State v. Laboy, Unpublished Decision (1-19-2006)

2006 Ohio 168 | Ohio Ct. App. | 2006

JOURNAL ENTRY AND OPINION
{¶ 1} Defendant-appellant, Hermogene Laboy, Jr., appeals from the judgment of the Cuyahoga County Common Pleas Court sentencing him to seven years incarceration. Finding no merit to Laboy's appeal, we affirm.

{¶ 2} In March 2003, the grand jury indicted Laboy in a 15-count indictment for trafficking in heroin in an amount over 250 grams. Pursuant to a plea agreement, Laboy subsequently pled guilty to one count of the indictment, possession of drugs, a first degree felony. The State nolled the remaining counts of the indictment and the major drug offender specifications. Pursuant to the plea agreement, Laboy agreed to a term of six years incarceration.

{¶ 3} At sentencing, the trial court imposed the agreed sentence of six years, then set a bond and gave Laboy a date to turn himself in to begin serving his sentence if he was able to post the bond. The trial judge warned Laboy that if he failed to turn himself him on that date, the judge would "revisit" the six-year sentence.

{¶ 4} Laboy did not turn himself in on the specified date. At the subsequent resentencing hearing, the trial judge sentenced Laboy to seven years incarceration. Laboy now appeals.

{¶ 5} R.C. 2929.14(A) provides that the prison term for a first degree felony shall be three, four, five, six, seven, eight, nine or ten years. R.C. 2929.14(B) further provides that a court imposing a sentence upon an offender for a felony must impose the shortest prison term authorized for the offense, unless the offender has previously served a prison term, or the court finds on the record that the shortest prison term will "demean the seriousness of the offender's conduct or will not adequately protect the public from future crime by the offender or others." The trial court made both findings when sentencing Laboy.

{¶ 6} In his single assignment of error, Laboy argues that the trial court should have imposed the minimum sentence of three years. He contends that, in light of the United States Supreme Court decision in Blakely v. Washington (2004), 542 U.S. 296,124 S. Ct. 2531, 159 L. Ed. 2d 403, the trial court was prohibited from imposing more than the minimum term unless a jury made the findings set forth in R.C. 2929.14(B) to impose more than the minimum sentence on a first time offender. Laboy's argument fails, however, for several reasons.
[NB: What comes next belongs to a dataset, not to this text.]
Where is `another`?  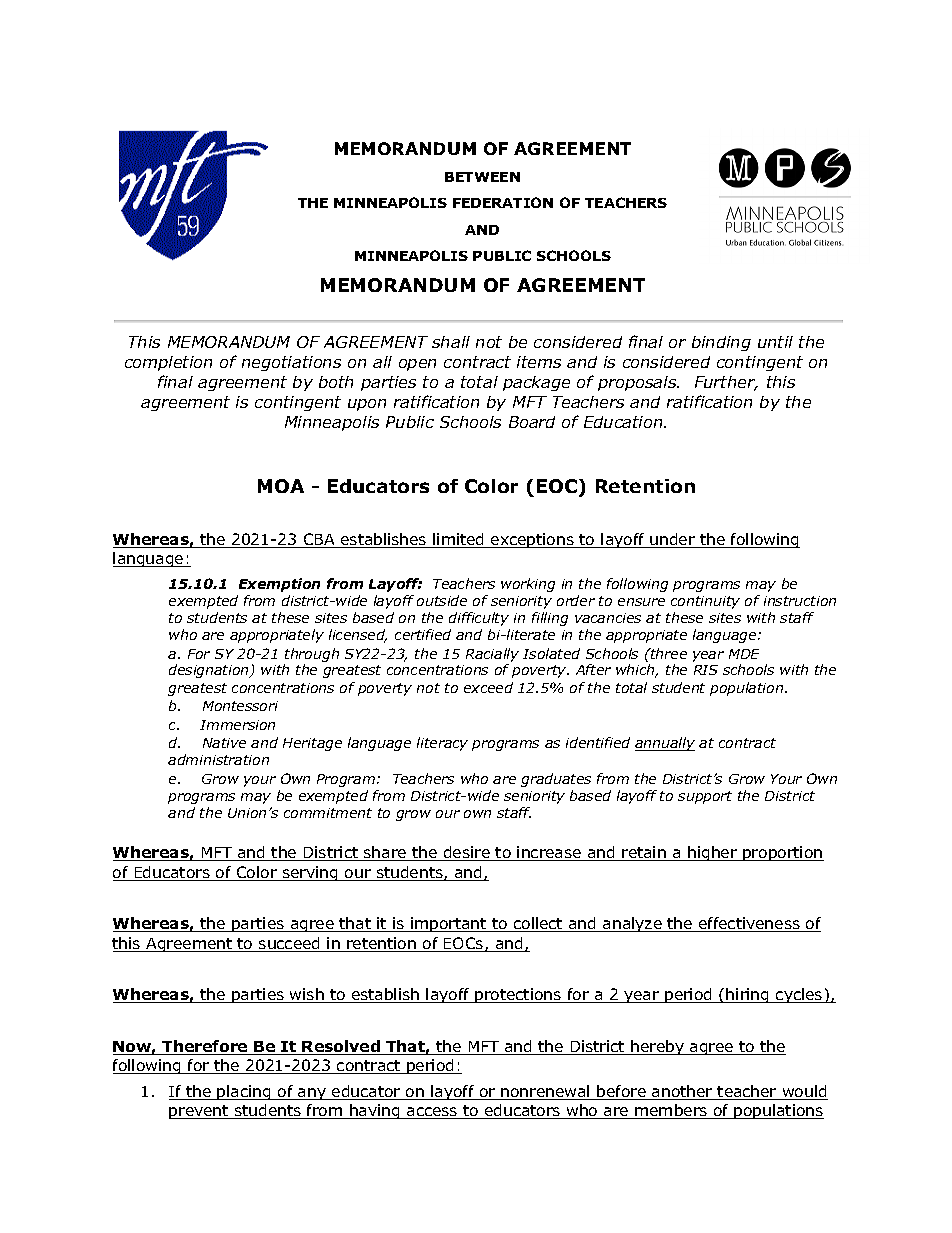 another is located at coordinates (682, 1092).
{¶ 7} First, Laboy's argument that his non-minimum sentence violates Blakely was addressed in this court's en banc decision of State v. Atkins-Boozer. In Atkins-Boozer, we held that R.C. 2929.14(B), which governs the imposition of minimum sentences, does not implicate the Sixth Amendment right to a jury as construed in Blakely.

{¶ 8} Second, the record reflects that Laboy agreed to the six-year sentence as part of his plea agreement with the State. The record further reflects that defense counsel informed the trial judge at resentencing that Laboy "recognizes and understands that this court is in a position to review and recalculate the agreed sentence" in light of Laboy's failure to turn himself in on the designated date. Accordingly, we find no error in the sentence.

{¶ 9} Appellant's assignment of error is overruled.

It is ordered that appellee recover from appellant costs herein taxed.

The court finds there were reasonable grounds for this appeal. It is ordered that a special mandate issue out of this court directing the Common Pleas Court to carry this judgment into execution. The defendant's conviction having been affirmed, any bail pending appeal is terminated. Case remanded to the trial court for execution of sentence.

A certified copy of this entry shall constitute the mandate pursuant to Rule 27 of the Rules of Appellate Procedure.

Celebrezze, Jr., P.J., and Sweeney, J., concur.